Maserati zeigt ganz offiziell getarnte Fahrzeuge
Aber warum? Mehr als Facelifts scheinen es nicht zu sein
Rund um das Werk von Maserati in Modena laufen derzeit weitere Erprobungsfahrten mit getarnten Prototypen der Modelle Maserati GranTurismo, Maserati GranCabrio und Maserati Grecale. Die Fahrzeuge wurden in der Umgebung des historischen Werks an der Viale Ciro Menotti gesichtet, das seit Jahrzehnten als Entwicklungszentrum der Marke mit dem Dreizack gilt.
Dort entstehen nicht nur Design und technische Konzepte der aktuellen Modellpalette, sondern auch die Abstimmung von Fahrwerk, Antrieb und Fahrdynamik.
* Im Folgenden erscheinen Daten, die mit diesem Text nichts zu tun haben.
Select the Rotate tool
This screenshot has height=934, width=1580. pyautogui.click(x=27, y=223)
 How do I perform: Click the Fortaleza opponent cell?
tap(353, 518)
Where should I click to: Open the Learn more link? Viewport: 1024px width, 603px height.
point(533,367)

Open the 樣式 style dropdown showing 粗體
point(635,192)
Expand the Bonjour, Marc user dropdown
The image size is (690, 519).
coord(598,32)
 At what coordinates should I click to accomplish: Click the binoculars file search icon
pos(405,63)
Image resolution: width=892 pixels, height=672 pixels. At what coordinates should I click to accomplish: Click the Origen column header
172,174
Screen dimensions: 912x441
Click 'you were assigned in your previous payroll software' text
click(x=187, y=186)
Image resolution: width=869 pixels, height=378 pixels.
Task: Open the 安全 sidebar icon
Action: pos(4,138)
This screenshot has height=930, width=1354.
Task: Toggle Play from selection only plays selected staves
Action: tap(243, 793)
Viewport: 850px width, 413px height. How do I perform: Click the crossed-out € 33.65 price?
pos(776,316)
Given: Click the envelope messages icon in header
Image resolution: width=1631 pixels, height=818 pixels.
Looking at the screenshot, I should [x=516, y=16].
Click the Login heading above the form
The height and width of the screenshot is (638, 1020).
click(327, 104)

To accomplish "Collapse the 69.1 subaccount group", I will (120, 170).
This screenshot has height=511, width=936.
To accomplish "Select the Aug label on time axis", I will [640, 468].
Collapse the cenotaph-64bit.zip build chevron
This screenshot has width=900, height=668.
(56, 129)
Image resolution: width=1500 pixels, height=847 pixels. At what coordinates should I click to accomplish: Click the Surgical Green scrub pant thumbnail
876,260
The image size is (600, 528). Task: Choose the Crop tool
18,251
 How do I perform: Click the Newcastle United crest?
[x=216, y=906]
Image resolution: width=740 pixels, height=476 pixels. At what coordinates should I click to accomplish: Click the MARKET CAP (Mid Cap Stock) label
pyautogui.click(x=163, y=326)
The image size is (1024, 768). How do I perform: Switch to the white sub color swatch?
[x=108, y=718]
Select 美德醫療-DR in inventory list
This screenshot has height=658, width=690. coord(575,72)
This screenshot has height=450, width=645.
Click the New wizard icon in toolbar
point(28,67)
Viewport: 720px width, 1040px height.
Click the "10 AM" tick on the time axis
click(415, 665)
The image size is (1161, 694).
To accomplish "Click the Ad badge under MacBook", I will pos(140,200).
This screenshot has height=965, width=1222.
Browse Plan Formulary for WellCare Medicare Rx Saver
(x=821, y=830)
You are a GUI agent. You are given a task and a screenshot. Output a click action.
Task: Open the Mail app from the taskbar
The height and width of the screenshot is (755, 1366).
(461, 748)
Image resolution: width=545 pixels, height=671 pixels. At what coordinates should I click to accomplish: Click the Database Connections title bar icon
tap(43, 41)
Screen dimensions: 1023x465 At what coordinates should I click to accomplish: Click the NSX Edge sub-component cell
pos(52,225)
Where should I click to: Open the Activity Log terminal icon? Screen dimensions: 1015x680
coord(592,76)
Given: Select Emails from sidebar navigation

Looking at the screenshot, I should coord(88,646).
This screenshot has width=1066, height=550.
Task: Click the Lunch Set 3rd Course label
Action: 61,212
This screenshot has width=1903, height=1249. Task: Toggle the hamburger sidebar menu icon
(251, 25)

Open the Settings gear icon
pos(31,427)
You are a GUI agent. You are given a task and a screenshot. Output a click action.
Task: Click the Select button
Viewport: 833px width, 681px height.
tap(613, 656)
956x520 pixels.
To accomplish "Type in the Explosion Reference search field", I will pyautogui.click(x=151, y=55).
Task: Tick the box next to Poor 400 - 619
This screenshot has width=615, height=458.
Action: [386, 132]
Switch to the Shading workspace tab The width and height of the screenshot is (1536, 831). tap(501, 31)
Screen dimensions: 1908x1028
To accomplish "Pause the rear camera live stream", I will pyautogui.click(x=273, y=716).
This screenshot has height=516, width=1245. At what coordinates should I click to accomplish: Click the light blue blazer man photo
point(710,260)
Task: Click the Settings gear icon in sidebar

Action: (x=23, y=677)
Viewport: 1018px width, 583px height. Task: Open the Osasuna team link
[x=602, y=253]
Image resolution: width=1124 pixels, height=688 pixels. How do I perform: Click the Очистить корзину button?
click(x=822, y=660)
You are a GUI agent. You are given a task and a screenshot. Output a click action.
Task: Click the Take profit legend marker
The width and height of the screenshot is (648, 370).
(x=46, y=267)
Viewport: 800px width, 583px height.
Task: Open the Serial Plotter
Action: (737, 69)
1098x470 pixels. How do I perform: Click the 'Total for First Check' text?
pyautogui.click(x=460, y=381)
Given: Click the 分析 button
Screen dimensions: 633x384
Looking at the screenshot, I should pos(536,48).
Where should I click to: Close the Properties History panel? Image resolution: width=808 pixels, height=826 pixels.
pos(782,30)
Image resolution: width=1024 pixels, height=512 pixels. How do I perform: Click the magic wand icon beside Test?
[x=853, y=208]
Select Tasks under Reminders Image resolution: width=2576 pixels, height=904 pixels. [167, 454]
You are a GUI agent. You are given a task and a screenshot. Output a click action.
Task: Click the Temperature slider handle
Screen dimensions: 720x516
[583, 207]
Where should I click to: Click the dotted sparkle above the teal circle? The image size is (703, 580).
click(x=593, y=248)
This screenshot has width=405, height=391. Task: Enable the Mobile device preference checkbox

Netterweise hat Maserati die Bilder der Prototypen gleich mitgeliefert. Gemessen am Stand der Tarnung scheint es sich aber lediglich um größere Facelifts zu handeln.
Bildergalerie: Maserati GranTurismo, GranCabrio und Grecale Prototypen (2026)
Die Region rund um Modena bietet für die Entwicklungsarbeit unterschiedliche Testbedingungen. Neben innerstädtischem Verkehr stehen kurvige Landstraßen, hügelige Passagen sowie Schnellstraßen und Autobahnen zur Verfügung. Diese Vielfalt ermöglicht es den Ingenieuren, die Fahrzeuge unter realistischen Bedingungen in verschiedenen Geschwindigkeits- und Belastungsbereichen zu testen. Die Fahrten werden von professionellen Testfahrern durchgeführt und dienen der Datensammlung sowie der Feinabstimmung von Fahrverhalten, Antriebssystemen und elektronischen Regelsystemen.
Der Maserati GranTurismo zählt zu den wichtigsten Baureihen des Herstellers. Die aktuelle Generation kombiniert klassische Gran-Turismo-Eigenschaften mit moderner Technik und wird sowohl mit Verbrennungsmotoren als auch als vollelektrische Variante angeboten. Die Benzinversionen nutzen den aus dem Motorsport abgeleiteten Nettuno-V6-Biturbo mit bis zu 550 PS. Darüber positioniert Maserati den elektrischen GranTurismo Folgore mit drei Elektromotoren und einer Systemleistung von über 760 PS. Der Wagen kombiniert hohe Langstreckentauglichkeit mit sportlichen Fahrleistungen und Allradantrieb.
Maserati GranCabrio Prototyp (2026)
Das offene Schwestermodell Maserati GranCabrio übernimmt die technische Basis des GranTurismo und ergänzt sie um ein Stoffverdeck. Auch hier kommen sowohl der Nettuno-V6 als auch elektrische Antriebskonzepte zum Einsatz. Maserati richtet das Modell vor allem an Kunden, die sportliche Fahrleistungen mit offenem Fahren und hoher Alltagstauglichkeit verbinden möchten. Das Fahrwerk ist entsprechend auf Komfort und Dynamik ausgelegt.
Mit dem Maserati Grecale ist Maserati seit einigen Jahren auch im Segment der sportlichen Premium-SUV vertreten. Der Grecale positioniert sich unterhalb des größeren Levante (der 2024 auslief) und basiert technisch auf einer Plattform aus dem Stellantis-Konzern. Angeboten werden Vierzylinder-Mildhybride, ein leistungsstarker V6 in der Trofeo-Version sowie der vollelektrische Grecale Folgore. Damit verfolgt Maserati eine breit angelegte Elektrifizierungsstrategie, die sowohl klassische Verbrenner als auch batterieelektrische Modelle umfasst.
Maserati Grecale Prototyp (2026)
Die aktuellen Testfahrten deuten darauf hin, dass Maserati die bestehende Modellpalette weiter optimiert. Solche Erprobungsprogramme dienen häufig nicht nur der Abstimmung neuer Modellvarianten, sondern auch technischen Überarbeitungen im Bereich Software, Fahrdynamik, Effizienz und Komfort. Besonders bei elektrifizierten Fahrzeugen spielen umfangreiche Straßentests eine wichtige Rolle, um Batteriemanagement, Rekuperation und Thermomanagement unter unterschiedlichen klimatischen und fahrdynamischen Bedingungen zu validieren.
Das Werk in Modena bleibt dabei das zentrale Entwicklungszentrum der Marke. Neben der Produktion einzelner Hochleistungsmodelle bündelt Maserati dort große Teile seiner Entwicklungsarbeit. Die Nähe zu den typischen Straßen der Emilia-Romagna ermöglicht praxisnahe Testfahrten direkt vor den Werkstoren.